ライブは100点が100点じゃない?
音楽にまつわる不思議な話。
ポップスでもロックでも、ジャズでもヒップホップでも、音楽はやはり生、ライブが醍醐味、という方は多いと思います。
そんなライブにおける、成功と失敗って何でしょうか?
ビジネス的には集客等々も含めてになりますが、ここではそれは除外します。
端的に言えば、観ている人が楽しめたか、満足できたかどうかである、と僕は感じています。
音楽は芸術であり、エンターテイメント。
アマチュアだプロだと定義せず、どんな状況であろうと大事なのはあくまで「観ている人の感情」です。
これを意識した時に、不思議なことが起こります。
歌でもインストでも、仮にとてもそつなく、ミスなく、ハプニングなく、MCも流暢、滞りなく進んだ台本通り100点の演奏があったとして。

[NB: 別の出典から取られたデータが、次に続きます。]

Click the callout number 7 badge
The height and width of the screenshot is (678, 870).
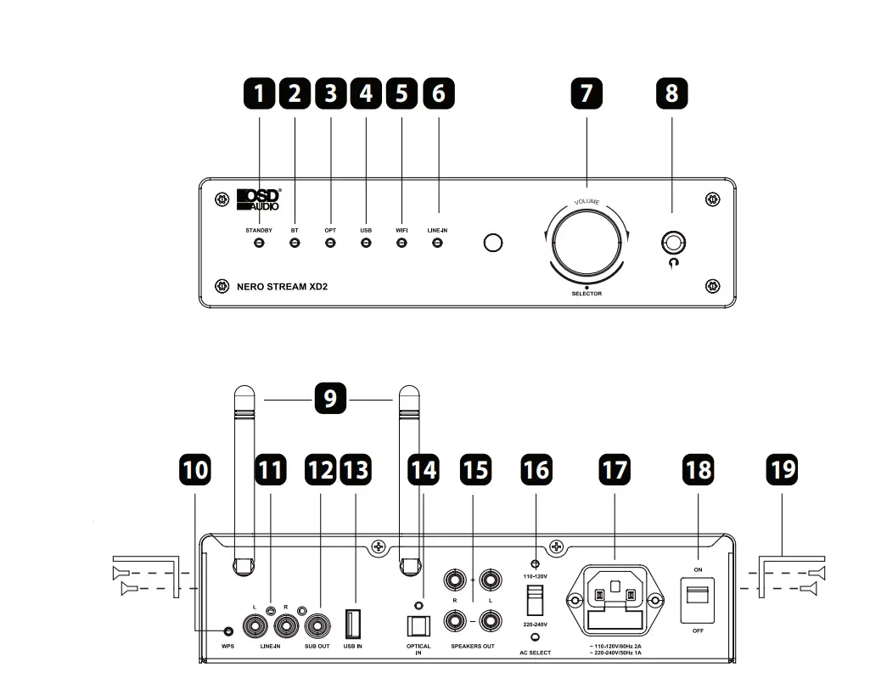click(586, 93)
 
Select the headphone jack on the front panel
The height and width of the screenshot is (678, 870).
click(674, 244)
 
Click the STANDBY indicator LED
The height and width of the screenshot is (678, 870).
click(259, 244)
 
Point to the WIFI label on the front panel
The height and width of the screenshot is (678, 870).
click(401, 230)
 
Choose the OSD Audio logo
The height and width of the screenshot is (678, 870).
click(258, 199)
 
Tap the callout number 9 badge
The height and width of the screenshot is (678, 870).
click(330, 398)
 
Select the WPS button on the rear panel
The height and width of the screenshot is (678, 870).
click(227, 630)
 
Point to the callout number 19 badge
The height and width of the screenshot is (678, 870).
click(782, 470)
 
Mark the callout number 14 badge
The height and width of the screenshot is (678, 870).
click(423, 470)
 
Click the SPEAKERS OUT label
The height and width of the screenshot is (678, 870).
click(472, 647)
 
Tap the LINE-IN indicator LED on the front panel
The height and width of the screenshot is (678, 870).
click(438, 244)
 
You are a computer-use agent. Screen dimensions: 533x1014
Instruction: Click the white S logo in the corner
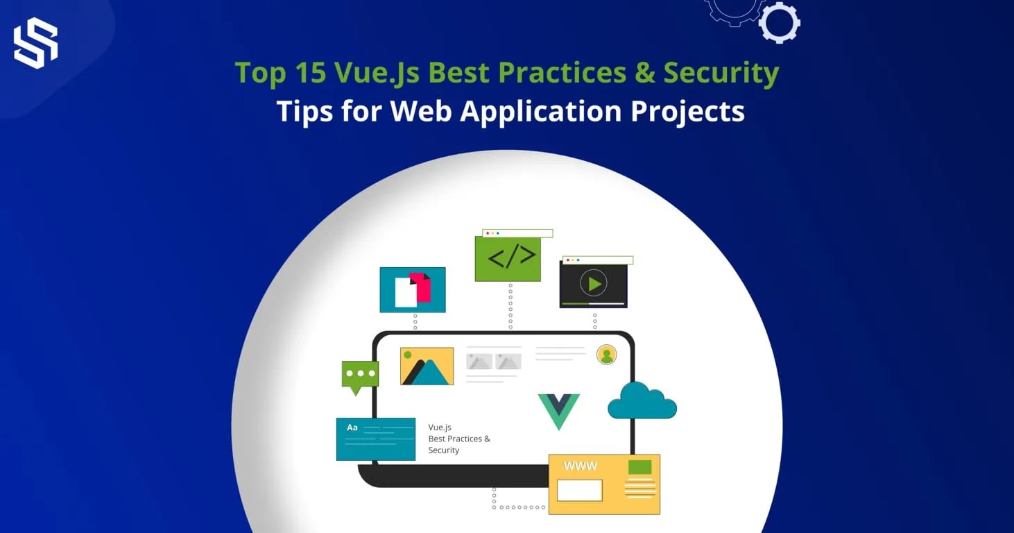[35, 43]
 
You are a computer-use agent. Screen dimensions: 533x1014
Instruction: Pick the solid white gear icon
[780, 23]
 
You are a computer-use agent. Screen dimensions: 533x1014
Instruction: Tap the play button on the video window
[594, 283]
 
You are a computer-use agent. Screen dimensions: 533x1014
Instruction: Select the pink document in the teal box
[420, 287]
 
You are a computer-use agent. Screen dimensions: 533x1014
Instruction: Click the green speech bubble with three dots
[360, 375]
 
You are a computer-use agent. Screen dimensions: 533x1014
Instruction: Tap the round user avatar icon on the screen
[607, 355]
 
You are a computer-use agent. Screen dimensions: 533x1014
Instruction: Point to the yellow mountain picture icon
[427, 366]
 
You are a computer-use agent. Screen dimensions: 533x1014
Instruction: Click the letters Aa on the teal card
[352, 428]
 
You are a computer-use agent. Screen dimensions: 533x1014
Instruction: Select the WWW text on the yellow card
[581, 466]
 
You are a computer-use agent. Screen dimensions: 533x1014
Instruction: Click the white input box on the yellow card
[579, 490]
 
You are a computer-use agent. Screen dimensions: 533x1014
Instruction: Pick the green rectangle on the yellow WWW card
[639, 467]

しかしそれが果たして100点のライブかと問われると、実はそうでなかったりします。
それよりも、曲中に多少のハプニングがあってもその場の機転で新しい何かが生まれたり、MCが噛みまくってもメンバーや観客がツッこんで笑いが生まれたり。
そうした瞬間に「面白さ」は生まれます。
また格好つけたアクションを試みて、失敗してずっこけても、観客さえ「それすら楽しい、結果的に面白かった」と感じれば、それは減点されるミスではなくなります。
ヴィクター・ウッテンが、フリーなベースソロ中に弦を切ってしまうも、残った弦で見事に起承転結が感じられるソロを弾きこなし観客をもっと沸かせる演奏をしたり。
ハーマン・リーがライブ中にギターを使ったアクションをした結果ストラップが外れる、ネックが折れるなど。(日常茶飯事)
こういった例も該当するでしょう。
もちろんこれらはミスをしてもいい、ハプニングが起こってもいい、という免罪符ではありません。
仮に数万人が動員されるドームクラスのライブで進行に滞りが出るレベルのミスやハプニングがあったり
小さいライブハウスでも観客の心が冷めるようなミスがあれば
それはただの「ライブの失敗」です。
こういった例を出した上で、つつがなく、ミスもなく、その代わりに大きな山場もなく観る人を刺激できないライブがあったとしたら、やはりそれは100点のライブとは言い難いですね。
観ている人が楽しめなかったとしたら、どんなに欠点のないライブでも、それは失敗なのです。
あくまで大事なのは、観ている人が楽しめるかどうか。
それを念頭に置いとライブを行うと、また一つ視野が広くなるでしょう。